* [Selected extract]
►
Royal Navy Admiral (1849–1925)

Admiral George Augustus Giffard, CMG (20 February 1849 – 23 September 1925) was a Royal Navy officer who was Admiral-superintendent Chatham from 1907 to 1909.

== Biography ==
The son of Captain Henry Wells Giffard and the grandson of Admiral John Giffard and of Major-General Sir Benjamin Stephenson, Giffard entered HMS Britannia as a cadet in 1862. Promoted to lieutenant in 1870, he then joined HMS Niobe in North American waters. He volunteered for duty and took part in the British Arctic Expedition of 1875–1876, for which he was awarded the Arctic Medal. He was first lieutenant of the screw sloop HMS Pelican from 1877 to 1882, when he joined HMS Penelope, the flagship of Rear-Admiral Anthony Hoskins during the Anglo-Egyptian War. For his Egyptian service, he received the Egypt Medal and the Khedive's Star.

Giffard was appointed in command of the cruiser HMS Comus in February 1889, as Commodore (second class) in charge of the Newfoundland Fisheries division. The Comus returned home to pay off at Devonport on 31 March 1900, when officers and crew transferred to the cruiser HMS Charybdis, which succeeded as flagship of the commodore of Newfoundland fisheries. He brought Charbydis home in November 1901, and was appointed in command of the battleship HMS Hannibal in May 1902, serving until the following year, when he was promoted to rear-admiral on 1 October 1903.

He was Admiral-superintendent of Chatham Dockyard from 5 February 1907 until 9 August 1909, during which he was promoted to vice-admiral on 1 September 1907. He was promoted to full admiral on 19 July 1911, and retired from the navy on 16 May 1913.
◄
* [Exercise description] From the biography of Admiral George Augustus Giffard, copy the passage that starts with "He was Admiral-superintendent" and ends after "16 May 1913.".

* [Supplied material]
►
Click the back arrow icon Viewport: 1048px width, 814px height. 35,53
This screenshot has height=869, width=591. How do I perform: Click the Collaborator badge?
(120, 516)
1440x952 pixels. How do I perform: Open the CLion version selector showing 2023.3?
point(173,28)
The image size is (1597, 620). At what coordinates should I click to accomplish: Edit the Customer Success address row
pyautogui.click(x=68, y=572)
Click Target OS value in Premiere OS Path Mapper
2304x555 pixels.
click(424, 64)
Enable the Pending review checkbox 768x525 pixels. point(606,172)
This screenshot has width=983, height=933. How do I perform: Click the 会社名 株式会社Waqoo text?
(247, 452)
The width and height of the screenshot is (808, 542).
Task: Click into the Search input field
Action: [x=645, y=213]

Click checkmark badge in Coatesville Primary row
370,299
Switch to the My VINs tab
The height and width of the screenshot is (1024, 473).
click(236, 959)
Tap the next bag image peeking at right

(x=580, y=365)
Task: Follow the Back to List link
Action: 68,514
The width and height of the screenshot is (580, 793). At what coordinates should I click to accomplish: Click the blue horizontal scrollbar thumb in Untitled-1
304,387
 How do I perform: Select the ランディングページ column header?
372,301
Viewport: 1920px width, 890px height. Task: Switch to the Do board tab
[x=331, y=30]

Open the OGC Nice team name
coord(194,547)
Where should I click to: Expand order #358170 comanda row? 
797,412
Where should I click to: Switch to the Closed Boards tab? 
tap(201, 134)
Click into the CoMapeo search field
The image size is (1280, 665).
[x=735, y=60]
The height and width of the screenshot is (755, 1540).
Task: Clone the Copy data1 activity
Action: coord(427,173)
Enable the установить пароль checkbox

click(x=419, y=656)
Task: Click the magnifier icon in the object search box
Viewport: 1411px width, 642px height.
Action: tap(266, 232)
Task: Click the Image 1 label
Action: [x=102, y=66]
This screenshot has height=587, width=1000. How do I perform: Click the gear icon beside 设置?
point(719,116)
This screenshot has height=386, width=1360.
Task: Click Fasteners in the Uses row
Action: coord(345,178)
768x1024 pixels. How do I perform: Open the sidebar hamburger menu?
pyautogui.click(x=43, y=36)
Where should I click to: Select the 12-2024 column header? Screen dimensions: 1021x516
◄
* [Solution for this task]
He was Admiral-superintendent of Chatham Dockyard from 5 February 1907 until 9 August 1909, during which he was promoted to vice-admiral on 1 September 1907. He was promoted to full admiral on 19 July 1911, and retired from the navy on 16 May 1913.